Tudo começou na granja perto de casa. O prédio imponente, com letreiro prateado gigante, comprova que o ovo, alimento versátil e relativamente barato, ainda é unanimidade nos lares brasileiros. Além dos caminhões-baús com caixas até o teto, responsáveis por levar a maravilha para além da região, há uma loja improvisada para atender a demanda do bairro.Pois bem, estou eu a comprar a bandeja semanal de ovo tipo jumbo, jumbo porque, se tiver alguma sorte, um ou dois dos 30 ovos serão contemplados com duas gemas e não há maior júbilo nesta vida do que a felicidade de quebrar a casca e testemunhar as duas gemas estalando na frigideira logo cedo.Enfim, as visitas infalíveis ao estabelecimento renderam certa intimidade coma moça responsável pela venda miúda no centro de distribuição de ovos. Do tipo mignon arretada, há tempos saiu do Sertão dos Inhamuns para tentar a vida em alguma terra que manasse leite e mel.No vai e vem da prosa, ela confidenciou-me que apreciava gemada. Era sagrado fazer para ela e as filhas, toda semana. Eu, na minha mimadice de garota paulistana, já visualizei mamãe batendo com vigor as gemas no fundo do copo, misturadas ao achocolatado. Em casa, a meleca levava leite fervente e era engolida com prazer por mime por meus irmãos menores.“Não”, ela me disse, dissipando meus pensamentos de guria. “Minha gemada é a legítima.” Aquilo mexeu com meus brios e quis mais detalhes. “Eu bato bem as claras. Depois, coloco as gemas e um bocadinho de polvilho doce e açúcar. Lambo os beiços.” Paguei minha bandeja com os trinta ovos jumbo da semana e rapidamente fui bisbilhotar na internet essa tal gemada diferentona. Batata, lá estava: “gemada tradicional”. Na próxima ida à casa de mamãe, antes mesmo dos cumprimentos habituais, já sentenciei: “Mãe, a gemada que você fazia para a gente não é a verdadeira”. Minha avó, sempre atenta às conversas, já emendou: “Gemada tem de ser com polvilho doce. Quando trabalhava na fiação, lá em Alvinópolis, levantava às 4h e fazia uma gemada com quatro ovos. Dava uma pratada. Que absurdo!”, relembrou, às gargalhadas. Pronto, enigma desvendado.
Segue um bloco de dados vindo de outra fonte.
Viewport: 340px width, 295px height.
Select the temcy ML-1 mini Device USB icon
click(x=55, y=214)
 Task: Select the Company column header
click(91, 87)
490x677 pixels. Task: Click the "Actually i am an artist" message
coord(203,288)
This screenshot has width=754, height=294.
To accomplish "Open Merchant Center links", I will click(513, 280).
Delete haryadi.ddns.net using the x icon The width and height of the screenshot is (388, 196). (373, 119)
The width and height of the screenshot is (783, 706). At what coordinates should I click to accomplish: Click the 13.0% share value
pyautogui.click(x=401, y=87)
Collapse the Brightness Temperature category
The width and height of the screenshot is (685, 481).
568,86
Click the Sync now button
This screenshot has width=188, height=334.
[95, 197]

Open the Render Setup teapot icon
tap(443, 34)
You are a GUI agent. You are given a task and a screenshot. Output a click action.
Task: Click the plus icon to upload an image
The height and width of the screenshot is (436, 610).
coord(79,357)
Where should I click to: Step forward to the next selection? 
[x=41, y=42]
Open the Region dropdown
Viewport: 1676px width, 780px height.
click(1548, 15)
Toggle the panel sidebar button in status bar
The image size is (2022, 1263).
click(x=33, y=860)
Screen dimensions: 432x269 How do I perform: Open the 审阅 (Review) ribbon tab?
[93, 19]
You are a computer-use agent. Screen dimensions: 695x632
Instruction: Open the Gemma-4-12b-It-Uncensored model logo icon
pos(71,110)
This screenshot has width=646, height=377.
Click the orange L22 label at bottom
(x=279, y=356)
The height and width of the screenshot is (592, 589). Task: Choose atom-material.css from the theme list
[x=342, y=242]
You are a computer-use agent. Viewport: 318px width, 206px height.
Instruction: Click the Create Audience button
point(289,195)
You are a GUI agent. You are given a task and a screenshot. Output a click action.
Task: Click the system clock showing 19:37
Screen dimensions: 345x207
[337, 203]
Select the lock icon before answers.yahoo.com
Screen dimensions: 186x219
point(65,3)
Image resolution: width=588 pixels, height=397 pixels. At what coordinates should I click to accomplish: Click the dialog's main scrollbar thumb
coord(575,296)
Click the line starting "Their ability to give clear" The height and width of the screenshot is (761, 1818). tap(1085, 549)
1945. Zona rural de Alvinópolis. 4h. Minha bisavó, que eu conheci no fim da vida, já em São Paulo, despertava minha avó, então com 16 anos. “Pulava da cama, lavava o rosto e ia fazer minha gemada. Fazia com quatro ovos, uma pratada. Pegava meu tamanco, colocava na sacola e ia para o portão esperar a Rita e a Ana, que vinham de longe, do Carimba. Depois, passávamos na casa da Ana Zita, da Conceição, na rua de baixo. Ia juntando o bloquinho. Umas seis, sete moças, além do Vicente. Estava escuro ainda e quando chovia era lama até o joelho.”O turno matinal começava às 5h30, após todas lavarem devidamente os pés na torneira instalada na entrada da fábrica. Até as 9h30, trabalhadoras e trabalhadores dedicavam-se aos pavieiros, espuladeiras e às outras máquinas de fiação. “Voltava para casa, outra boa meia hora de caminhada, já levando o que faltava para mamãe fazer o almoço, um bom pedaço de carne bovina ou uma feta de toucinho.”Assim que chegava, a jovem já se armava com dois latões e descia até a mina d ́água para abastecer o tambor disposto ao lado da porta da cozinha. O líquido era usado nas demandas domésticas até o dia seguinte. Na casa de chão batido com sala-cozinha-dois-quartos moravam mãe e três filhos. Minha avó era a do meio. Antonio, o Gordo, irmão mais velho, lavrava a roça de milho e meneava dúzias de cabeças de gado do tio; e Zito, o caçula, ainda era criança. O pai morrera havia seis anos. A mãe, minha bisa, ganhava trocados fazendo costuras ocasionais na pequena Singer a manivela.Após o almoço, tocava à menina-arrimo pegar novamente a estrada rumo à antiga Fábrica de Tecidos do Rio do Peixe, para o turno vespertino, das 14h às 18h. Mais umas boas horas entre cardas, rolos de fitas de algodão, pavios e filatórios para fechar o expediente. Situada contígua a um resquício de Mata Atlântica, a fábrica, ainda hoje é força motriz da economia do município. O rasgão, como tratavam o curso d ́água, fonte de inspiração nos primórdios para nomear a fábrica, passava abaixo da casa e era onde instalara-se o banheiro da família: um trono vazado de madeira malemá protegido com tábuas para preservar integridade e intimidade do usuário, o qual tinha vista privilegiada dos peixes durante os trabalhos. À noite, as obras e demais sujidades encontravam repouso nos penicos, até serem devidamente devolvidas à cadeia alimentar.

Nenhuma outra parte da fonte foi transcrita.